• _TASK INPUT_:
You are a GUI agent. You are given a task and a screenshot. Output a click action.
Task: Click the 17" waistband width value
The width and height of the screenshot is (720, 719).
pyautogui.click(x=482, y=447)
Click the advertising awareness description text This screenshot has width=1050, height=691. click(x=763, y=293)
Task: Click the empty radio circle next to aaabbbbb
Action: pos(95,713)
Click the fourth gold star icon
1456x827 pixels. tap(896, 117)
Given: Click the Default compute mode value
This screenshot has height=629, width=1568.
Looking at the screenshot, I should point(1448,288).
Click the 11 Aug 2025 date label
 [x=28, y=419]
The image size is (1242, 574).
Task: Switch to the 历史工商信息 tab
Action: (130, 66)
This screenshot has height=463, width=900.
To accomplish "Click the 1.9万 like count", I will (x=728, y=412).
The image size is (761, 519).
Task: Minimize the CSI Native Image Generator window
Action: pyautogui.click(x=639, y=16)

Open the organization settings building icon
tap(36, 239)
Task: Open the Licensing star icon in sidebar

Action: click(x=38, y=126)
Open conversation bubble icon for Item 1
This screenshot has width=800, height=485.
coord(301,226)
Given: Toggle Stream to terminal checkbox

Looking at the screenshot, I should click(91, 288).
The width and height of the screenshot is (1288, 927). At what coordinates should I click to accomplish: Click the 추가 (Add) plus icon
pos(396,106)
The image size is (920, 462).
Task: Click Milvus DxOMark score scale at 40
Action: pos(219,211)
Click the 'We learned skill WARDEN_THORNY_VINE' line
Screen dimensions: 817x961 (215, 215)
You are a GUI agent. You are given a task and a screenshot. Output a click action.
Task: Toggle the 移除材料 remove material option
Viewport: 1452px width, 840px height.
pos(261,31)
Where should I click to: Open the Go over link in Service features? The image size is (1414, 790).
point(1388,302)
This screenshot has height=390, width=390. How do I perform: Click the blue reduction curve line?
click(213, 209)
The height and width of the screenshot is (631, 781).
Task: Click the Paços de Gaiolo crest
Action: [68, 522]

• _ABOUT THIS EXERCISE_: What are the lines above, starting at the one with "waistband width value" and ending at the one with "Open conversation bubble icon for Item 1"? Give them again exactly, and only them.

• _TASK RESULT_:
Task: Click the 17" waistband width value
The width and height of the screenshot is (720, 719).
pyautogui.click(x=482, y=447)
Click the advertising awareness description text This screenshot has width=1050, height=691. click(x=763, y=293)
Task: Click the empty radio circle next to aaabbbbb
Action: pos(95,713)
Click the fourth gold star icon
1456x827 pixels. tap(896, 117)
Given: Click the Default compute mode value
This screenshot has height=629, width=1568.
Looking at the screenshot, I should point(1448,288).
Click the 11 Aug 2025 date label
 [x=28, y=419]
The image size is (1242, 574).
Task: Switch to the 历史工商信息 tab
Action: (130, 66)
This screenshot has height=463, width=900.
To accomplish "Click the 1.9万 like count", I will (x=728, y=412).
The image size is (761, 519).
Task: Minimize the CSI Native Image Generator window
Action: pyautogui.click(x=639, y=16)

Open the organization settings building icon
tap(36, 239)
Task: Open the Licensing star icon in sidebar

Action: click(x=38, y=126)
Open conversation bubble icon for Item 1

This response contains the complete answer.